#### Exercise input

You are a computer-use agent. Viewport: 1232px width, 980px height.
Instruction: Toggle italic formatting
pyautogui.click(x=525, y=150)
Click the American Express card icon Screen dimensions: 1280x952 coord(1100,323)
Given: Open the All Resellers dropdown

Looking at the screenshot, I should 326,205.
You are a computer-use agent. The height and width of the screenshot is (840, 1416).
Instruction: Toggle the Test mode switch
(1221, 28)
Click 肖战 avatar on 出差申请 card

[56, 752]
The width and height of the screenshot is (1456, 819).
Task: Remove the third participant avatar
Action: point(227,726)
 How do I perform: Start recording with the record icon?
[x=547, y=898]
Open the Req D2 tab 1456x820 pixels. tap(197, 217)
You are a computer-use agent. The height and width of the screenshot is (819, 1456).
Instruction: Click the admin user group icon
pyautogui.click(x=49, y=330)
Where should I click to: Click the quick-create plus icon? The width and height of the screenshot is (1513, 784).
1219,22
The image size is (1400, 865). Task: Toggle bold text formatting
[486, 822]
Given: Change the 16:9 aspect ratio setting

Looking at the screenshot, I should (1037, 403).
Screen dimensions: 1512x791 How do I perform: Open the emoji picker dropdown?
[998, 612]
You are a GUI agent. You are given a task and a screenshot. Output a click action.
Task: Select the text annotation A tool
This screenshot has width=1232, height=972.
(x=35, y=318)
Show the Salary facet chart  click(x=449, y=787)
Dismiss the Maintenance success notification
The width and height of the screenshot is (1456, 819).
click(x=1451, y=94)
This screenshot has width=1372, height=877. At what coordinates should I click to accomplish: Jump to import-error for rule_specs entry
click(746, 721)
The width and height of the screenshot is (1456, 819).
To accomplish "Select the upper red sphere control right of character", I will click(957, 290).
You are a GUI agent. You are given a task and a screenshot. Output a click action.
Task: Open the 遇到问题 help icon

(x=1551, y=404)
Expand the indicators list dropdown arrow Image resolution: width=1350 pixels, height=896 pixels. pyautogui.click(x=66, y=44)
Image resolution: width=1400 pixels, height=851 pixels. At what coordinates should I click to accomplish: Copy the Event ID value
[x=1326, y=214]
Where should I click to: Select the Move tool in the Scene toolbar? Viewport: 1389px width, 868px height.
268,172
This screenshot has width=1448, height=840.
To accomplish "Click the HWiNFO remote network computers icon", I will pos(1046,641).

########

An exact copy of every line above is what this asks for.

**Answer box:**
You are a computer-use agent. Viewport: 1232px width, 980px height.
Instruction: Toggle italic formatting
pyautogui.click(x=525, y=150)
Click the American Express card icon Screen dimensions: 1280x952 coord(1100,323)
Given: Open the All Resellers dropdown

Looking at the screenshot, I should 326,205.
You are a computer-use agent. The height and width of the screenshot is (840, 1416).
Instruction: Toggle the Test mode switch
(1221, 28)
Click 肖战 avatar on 出差申请 card

[56, 752]
The width and height of the screenshot is (1456, 819).
Task: Remove the third participant avatar
Action: point(227,726)
 How do I perform: Start recording with the record icon?
[x=547, y=898]
Open the Req D2 tab 1456x820 pixels. tap(197, 217)
You are a computer-use agent. The height and width of the screenshot is (819, 1456).
Instruction: Click the admin user group icon
pyautogui.click(x=49, y=330)
Where should I click to: Click the quick-create plus icon? The width and height of the screenshot is (1513, 784).
1219,22
The image size is (1400, 865). Task: Toggle bold text formatting
[486, 822]
Given: Change the 16:9 aspect ratio setting

Looking at the screenshot, I should (1037, 403).
Screen dimensions: 1512x791 How do I perform: Open the emoji picker dropdown?
[998, 612]
You are a GUI agent. You are given a task and a screenshot. Output a click action.
Task: Select the text annotation A tool
This screenshot has width=1232, height=972.
(x=35, y=318)
Show the Salary facet chart  click(x=449, y=787)
Dismiss the Maintenance success notification
The width and height of the screenshot is (1456, 819).
click(x=1451, y=94)
This screenshot has width=1372, height=877. At what coordinates should I click to accomplish: Jump to import-error for rule_specs entry
click(746, 721)
The width and height of the screenshot is (1456, 819).
To accomplish "Select the upper red sphere control right of character", I will click(957, 290).
You are a GUI agent. You are given a task and a screenshot. Output a click action.
Task: Open the 遇到问题 help icon

(x=1551, y=404)
Expand the indicators list dropdown arrow Image resolution: width=1350 pixels, height=896 pixels. pyautogui.click(x=66, y=44)
Image resolution: width=1400 pixels, height=851 pixels. At what coordinates should I click to accomplish: Copy the Event ID value
[x=1326, y=214]
Where should I click to: Select the Move tool in the Scene toolbar? Viewport: 1389px width, 868px height.
268,172
This screenshot has width=1448, height=840.
To accomplish "Click the HWiNFO remote network computers icon", I will pos(1046,641).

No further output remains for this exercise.